Your objective >> An identical copy of all records below is to be written out.

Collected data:
----------

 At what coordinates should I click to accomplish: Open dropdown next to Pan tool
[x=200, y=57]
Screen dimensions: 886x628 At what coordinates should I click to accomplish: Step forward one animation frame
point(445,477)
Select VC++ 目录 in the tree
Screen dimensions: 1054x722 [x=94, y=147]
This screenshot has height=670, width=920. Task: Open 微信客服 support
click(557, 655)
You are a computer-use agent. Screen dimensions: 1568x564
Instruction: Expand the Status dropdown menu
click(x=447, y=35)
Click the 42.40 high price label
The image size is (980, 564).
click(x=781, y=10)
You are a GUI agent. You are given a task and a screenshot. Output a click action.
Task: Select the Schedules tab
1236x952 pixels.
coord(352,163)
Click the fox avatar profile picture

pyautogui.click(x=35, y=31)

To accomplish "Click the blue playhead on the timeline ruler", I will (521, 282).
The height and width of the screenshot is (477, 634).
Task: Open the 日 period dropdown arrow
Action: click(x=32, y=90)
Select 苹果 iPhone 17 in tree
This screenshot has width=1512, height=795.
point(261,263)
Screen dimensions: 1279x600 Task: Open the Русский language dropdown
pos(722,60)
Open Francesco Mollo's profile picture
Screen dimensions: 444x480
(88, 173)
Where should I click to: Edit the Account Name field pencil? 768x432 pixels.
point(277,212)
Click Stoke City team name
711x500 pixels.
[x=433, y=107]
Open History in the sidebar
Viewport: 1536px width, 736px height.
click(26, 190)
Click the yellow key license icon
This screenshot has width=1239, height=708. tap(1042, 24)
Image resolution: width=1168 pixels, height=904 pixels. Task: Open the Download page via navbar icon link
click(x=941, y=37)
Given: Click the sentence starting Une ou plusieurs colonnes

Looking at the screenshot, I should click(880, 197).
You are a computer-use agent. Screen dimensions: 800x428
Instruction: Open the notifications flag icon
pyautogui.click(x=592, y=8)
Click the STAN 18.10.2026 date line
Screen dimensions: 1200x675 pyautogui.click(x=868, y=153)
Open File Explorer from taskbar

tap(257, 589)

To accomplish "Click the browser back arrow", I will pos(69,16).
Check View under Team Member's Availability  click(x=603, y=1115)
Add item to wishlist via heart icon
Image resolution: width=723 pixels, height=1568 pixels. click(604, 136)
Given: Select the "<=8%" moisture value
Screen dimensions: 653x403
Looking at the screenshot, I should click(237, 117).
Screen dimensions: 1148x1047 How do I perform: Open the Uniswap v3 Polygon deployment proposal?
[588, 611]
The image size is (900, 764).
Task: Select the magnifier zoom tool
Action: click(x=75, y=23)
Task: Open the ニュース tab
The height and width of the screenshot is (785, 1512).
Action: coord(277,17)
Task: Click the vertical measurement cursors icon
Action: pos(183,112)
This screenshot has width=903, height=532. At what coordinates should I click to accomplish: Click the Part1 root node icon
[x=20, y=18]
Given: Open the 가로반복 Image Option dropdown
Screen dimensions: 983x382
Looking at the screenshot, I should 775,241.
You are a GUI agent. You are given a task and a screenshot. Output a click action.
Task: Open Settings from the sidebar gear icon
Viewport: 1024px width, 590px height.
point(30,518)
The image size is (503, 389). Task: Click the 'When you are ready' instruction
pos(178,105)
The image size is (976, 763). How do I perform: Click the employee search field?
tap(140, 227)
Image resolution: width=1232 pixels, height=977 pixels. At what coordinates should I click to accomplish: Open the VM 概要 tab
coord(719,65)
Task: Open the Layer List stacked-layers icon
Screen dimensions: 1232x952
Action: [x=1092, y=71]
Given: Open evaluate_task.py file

----------

Solution >>
 At what coordinates should I click to accomplish: Open dropdown next to Pan tool
[x=200, y=57]
Screen dimensions: 886x628 At what coordinates should I click to accomplish: Step forward one animation frame
point(445,477)
Select VC++ 目录 in the tree
Screen dimensions: 1054x722 [x=94, y=147]
This screenshot has height=670, width=920. Task: Open 微信客服 support
click(557, 655)
You are a computer-use agent. Screen dimensions: 1568x564
Instruction: Expand the Status dropdown menu
click(x=447, y=35)
Click the 42.40 high price label
The image size is (980, 564).
click(x=781, y=10)
You are a GUI agent. You are given a task and a screenshot. Output a click action.
Task: Select the Schedules tab
1236x952 pixels.
coord(352,163)
Click the fox avatar profile picture

pyautogui.click(x=35, y=31)

To accomplish "Click the blue playhead on the timeline ruler", I will (521, 282).
The height and width of the screenshot is (477, 634).
Task: Open the 日 period dropdown arrow
Action: click(x=32, y=90)
Select 苹果 iPhone 17 in tree
This screenshot has width=1512, height=795.
point(261,263)
Screen dimensions: 1279x600 Task: Open the Русский language dropdown
pos(722,60)
Open Francesco Mollo's profile picture
Screen dimensions: 444x480
(88, 173)
Where should I click to: Edit the Account Name field pencil? 768x432 pixels.
point(277,212)
Click Stoke City team name
711x500 pixels.
[x=433, y=107]
Open History in the sidebar
Viewport: 1536px width, 736px height.
click(26, 190)
Click the yellow key license icon
This screenshot has width=1239, height=708. tap(1042, 24)
Image resolution: width=1168 pixels, height=904 pixels. Task: Open the Download page via navbar icon link
click(x=941, y=37)
Given: Click the sentence starting Une ou plusieurs colonnes

Looking at the screenshot, I should click(880, 197).
You are a computer-use agent. Screen dimensions: 800x428
Instruction: Open the notifications flag icon
pyautogui.click(x=592, y=8)
Click the STAN 18.10.2026 date line
Screen dimensions: 1200x675 pyautogui.click(x=868, y=153)
Open File Explorer from taskbar

tap(257, 589)

To accomplish "Click the browser back arrow", I will pos(69,16).
Check View under Team Member's Availability  click(x=603, y=1115)
Add item to wishlist via heart icon
Image resolution: width=723 pixels, height=1568 pixels. click(604, 136)
Given: Select the "<=8%" moisture value
Screen dimensions: 653x403
Looking at the screenshot, I should click(237, 117).
Screen dimensions: 1148x1047 How do I perform: Open the Uniswap v3 Polygon deployment proposal?
[588, 611]
The image size is (900, 764).
Task: Select the magnifier zoom tool
Action: click(x=75, y=23)
Task: Open the ニュース tab
The height and width of the screenshot is (785, 1512).
Action: coord(277,17)
Task: Click the vertical measurement cursors icon
Action: pos(183,112)
This screenshot has width=903, height=532. At what coordinates should I click to accomplish: Click the Part1 root node icon
[x=20, y=18]
Given: Open the 가로반복 Image Option dropdown
Screen dimensions: 983x382
Looking at the screenshot, I should 775,241.
You are a GUI agent. You are given a task and a screenshot. Output a click action.
Task: Open Settings from the sidebar gear icon
Viewport: 1024px width, 590px height.
point(30,518)
The image size is (503, 389). Task: Click the 'When you are ready' instruction
pos(178,105)
The image size is (976, 763). How do I perform: Click the employee search field?
tap(140, 227)
Image resolution: width=1232 pixels, height=977 pixels. At what coordinates should I click to accomplish: Open the VM 概要 tab
coord(719,65)
Task: Open the Layer List stacked-layers icon
Screen dimensions: 1232x952
Action: [x=1092, y=71]
Given: Open evaluate_task.py file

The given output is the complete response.